Assise devant sa table, elle appuya, au lieu d'écrire, sa tête sur ses bras, et se mit à pleurer comme pleurent les enfants, avec des sanglots qui lui soulevaient la poitrine.

Elle pleurait ses rêves du matin, cette position nouvelle qu'elle avait crue éclaircie et définie; elle savait maintenant que tout resterait comme par le passé, que tout irait même beaucoup plus mal. Elle sentait aussi que cette position dans le monde, dont elle faisait bon marché il y a quelques heures, lui était chère, qu'elle ne serait pas de force à l'échanger contre celle d'une femme qui aurait quitté mari et enfant pour suivre son amant; elle sentait qu'elle ne serait pas plus forte que les préjugés. Jamais elle ne connaîtrait l'amour dans sa liberté, elle resterait toujours la femme coupable, constamment menacée d'être surprise, trompant son mari pour un homme dont elle ne pourrait jamais partager la vie. Tout cela elle le savait, mais cette destinée était si terrible qu'elle ne pouvait l'envisager, ni lui prévoir un dénouement. Elle pleurait sans se retenir, comme un enfant puni.
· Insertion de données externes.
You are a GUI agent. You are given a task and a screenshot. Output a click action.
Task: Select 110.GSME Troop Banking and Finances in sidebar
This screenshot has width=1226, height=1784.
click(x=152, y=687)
Les pas d'un domestique la firent tressaillir, et, cachant son visage, elle fit semblant d'écrire.

«Le courrier demande une réponse, dit le domestique.

—Une réponse? oui, qu'il attende, dit Anna, je sonnerai.»

«Que puis-je écrire? pensa-t-elle, que décider toute seule? que puis-je vouloir? qui aimer?» Et, s'accrochant au premier prétexte venu pour échapper au sentiment de dualité qui l'épouvantait: «Il faut que je voie Alexis, pensa-t-elle, lui seul peut me dire ce que j'ai à faire. J'irai chez Betsy, peut-être l'y rencontrerai-je.» Elle oubliait complètement que la veille au soir, ayant dit à Wronsky qu'elle n'irait pas chez la princesse Tverskoï, celui-ci avait déclaré ne pas vouloir y aller non plus. Elle s'approcha de la table et écrivit à son mari:

     «J'ai reçu votre lettre.
     «ANNA.»

Elle sonna et remit le billet au domestique.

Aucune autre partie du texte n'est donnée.